Jim Yong Kim, GUEST COLUMNIST
World leaders are rightfully concerned about the fragility of the global economy, and many of us are closely following what is happening in the Eurozone, especially with the difficult situations in Greece and Spain.
At stake, though, is not just what happens in Europe, or in other developed areas of the world. Also at stake is how the global crisis will affect the economies of developing countries, particularly fragile ones such as Haiti.
Because we can't lose our focus on these countries, my visit to Haiti in early November is an important one. We need to focus on two interrelated goals: ending extreme poverty in a much more condensed time frame and boosting shared prosperity in all countries around the world.
Some may say this is too daunting a task. Yet, more than 1 billion people living in dire poverty around the world cannot afford to wait.
For the last several years, more than 50 per cent of the world's growth has come from developing countries. And when fragile states unravel even further by conflict or strife, we lose great opportunities to boost those states out of fragility and on to a path of stability on which they help grow the global economy.
I believe the path to ending poverty and enhancing prosperity must be built on three pillars.
First, we need to bring renewed evidence-based solutions to our development efforts. Amid the global economic pessimism of the past few years, we must not forget that we are on a historic trajectory for moving people out of poverty, reducing the percentage of the poorest by half in the last 25 years.
Let's look at what's happened to Africa in recent years. In the decade before the 2008-09 financial crisis, economies in sub-Saharan Africa were growing by 5-6 per cent a year on average. Today, most African countries' economies have recovered and moved beyond pre-crisis levels. If these growth rates can be maintained, African GDP would double in about 12 years.
By 2015, Africa is forecast to have 41.2 per cent of its population living on less than US$1.25 a day, compared to 24 per cent in South Asia and 7.7 per cent in East Asia and the Pacific. Those figures underscore the great challenge that remains in Africa, but the continent is moving in the right direction.
In 2008, 47 per cent of the population lived below this poverty line. We have to find ways now to accelerate this progress.
Second, as we move forward, I believe we need to pay greater attention to questions of equity, fairness, and justice in the process of economic development.
We must take active steps to ensure that the benefits of growth reach the lower and middle classes. We must recognise that jobs lie at the heart of development, and that the private sector creates 90 per cent of jobs in the developing world.
Governments must create the best environment for inclusive growth.
Third, we need to become even more focused on results and implementation in our development interventions. We will need to produce more results out of our limited resources. To do so, we must become more scientific in how we think about service delivery, building robust systems that are reliable and sustainable.
For the World Bank Group, this means we must change. We have long talked about ourselves as the knowledge bank. Now we are at a turning point. We must become the solutions bank.

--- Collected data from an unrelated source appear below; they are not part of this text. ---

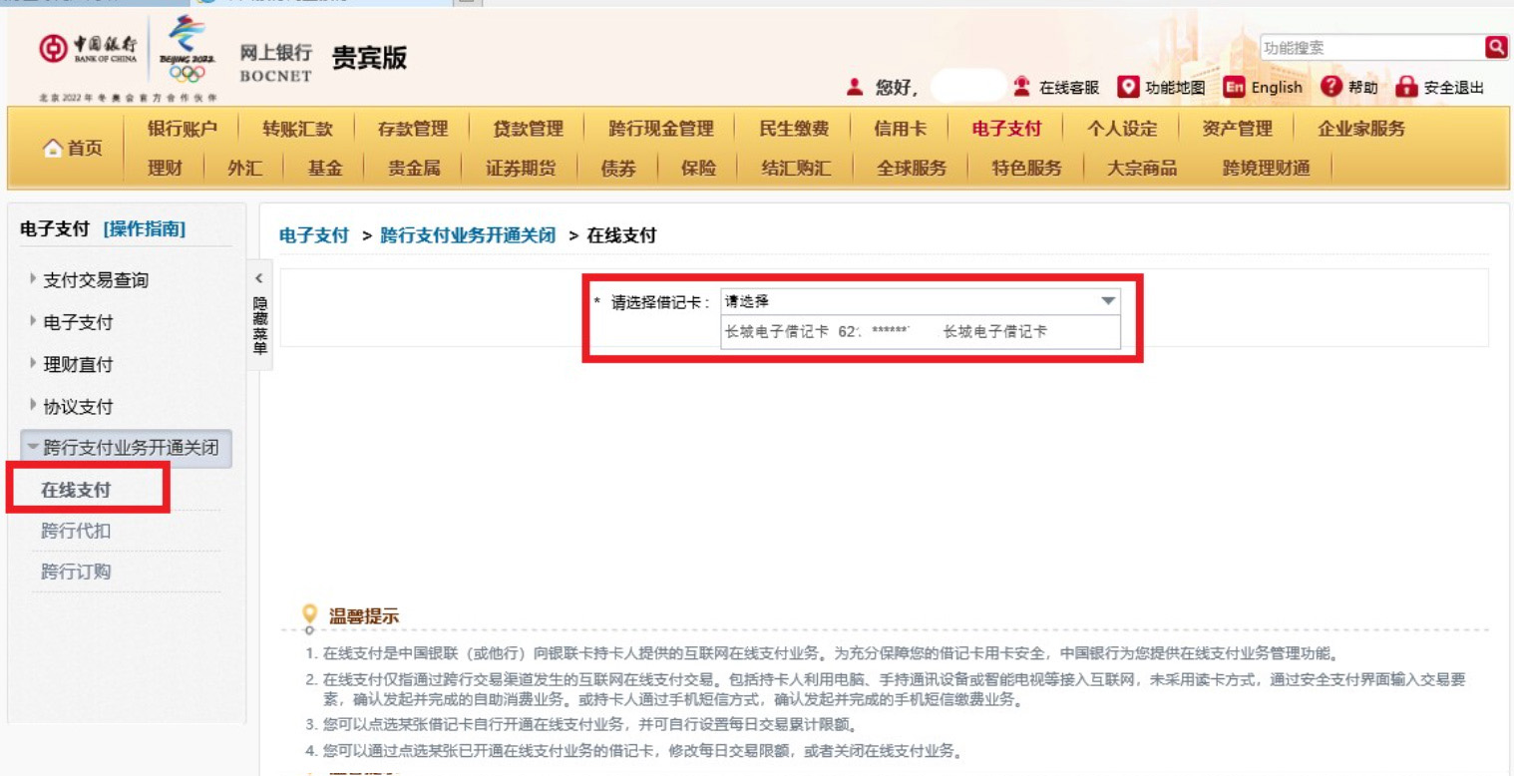The image size is (1514, 776).
Task: Open the help (帮助) question mark icon
Action: click(1331, 87)
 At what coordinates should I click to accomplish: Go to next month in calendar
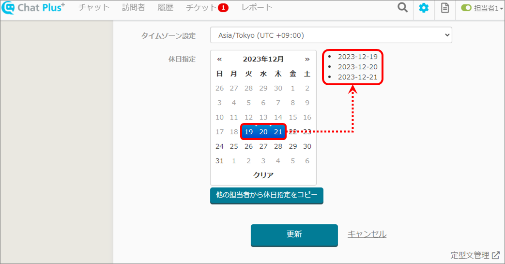(307, 59)
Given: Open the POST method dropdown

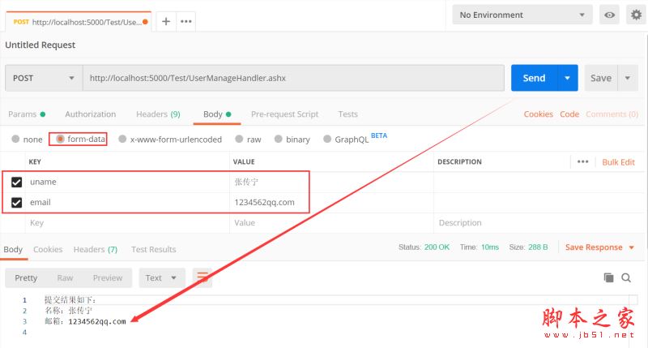Looking at the screenshot, I should (44, 78).
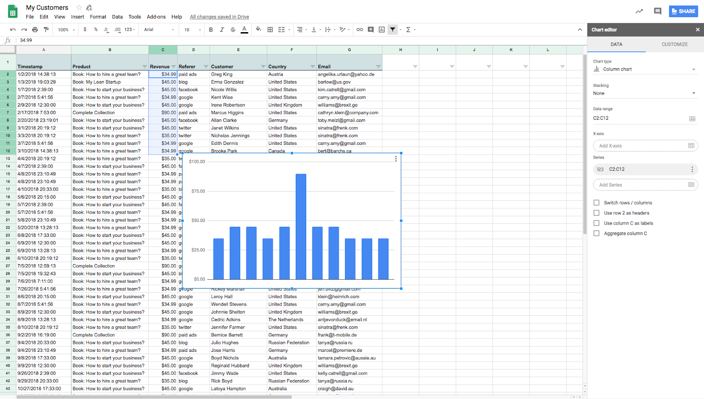Open the Revenue column filter dropdown
The height and width of the screenshot is (399, 704).
tap(173, 67)
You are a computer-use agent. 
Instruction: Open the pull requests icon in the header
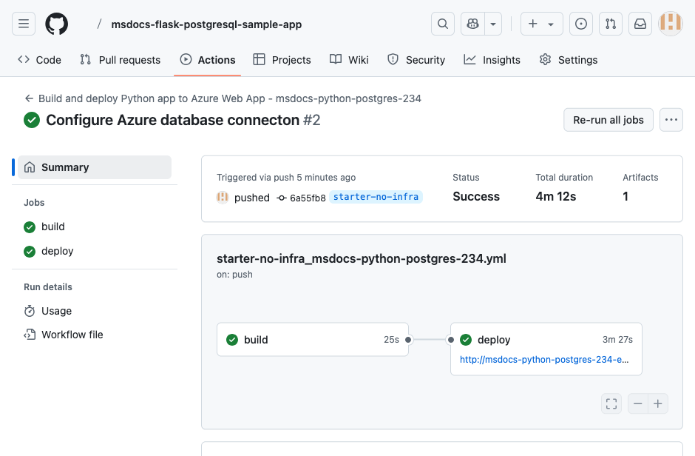pos(610,23)
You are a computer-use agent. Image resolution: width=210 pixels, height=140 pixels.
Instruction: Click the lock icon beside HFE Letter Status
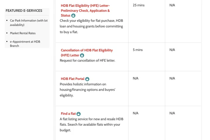pos(73,15)
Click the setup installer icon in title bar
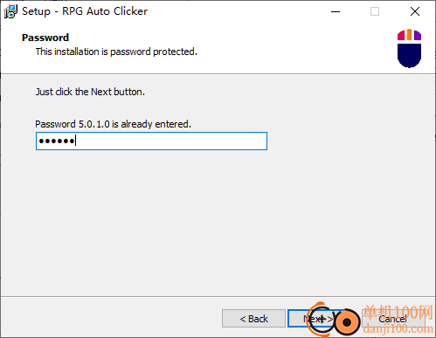Screen dimensions: 436x338 10,11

By that, I don't mean that we have all the solutions; we don't. But we can help gather and disseminate solutions for the most difficult issues around growth and development worldwide.
The best ideas in development come from all corners of the globe. At the World Bank, we enter this discussion with our vast store of development data, analytic capabilities, and decades of on-the-ground experience. What we need to do now is help capture evidence-based solutions that come from all over the world, build a 'science of delivery', and then put those solutions into practice.
In Haiti, and in my other trips ahead, we need to have spirited discussions around these ideas.
In this global economy, we're all in this together. We need to carve a path ahead that leads to prosperity and leaves no one behind.
Martin Luther King Jr captured this universal quest for progress and dignity when he said: "the arc of the moral universe is long, but it bends toward justice." I believe it is time to bend the arc of history. With global solidarity underpinned by a relentless drive for results, we can, we must, and we will end poverty and build shared prosperity.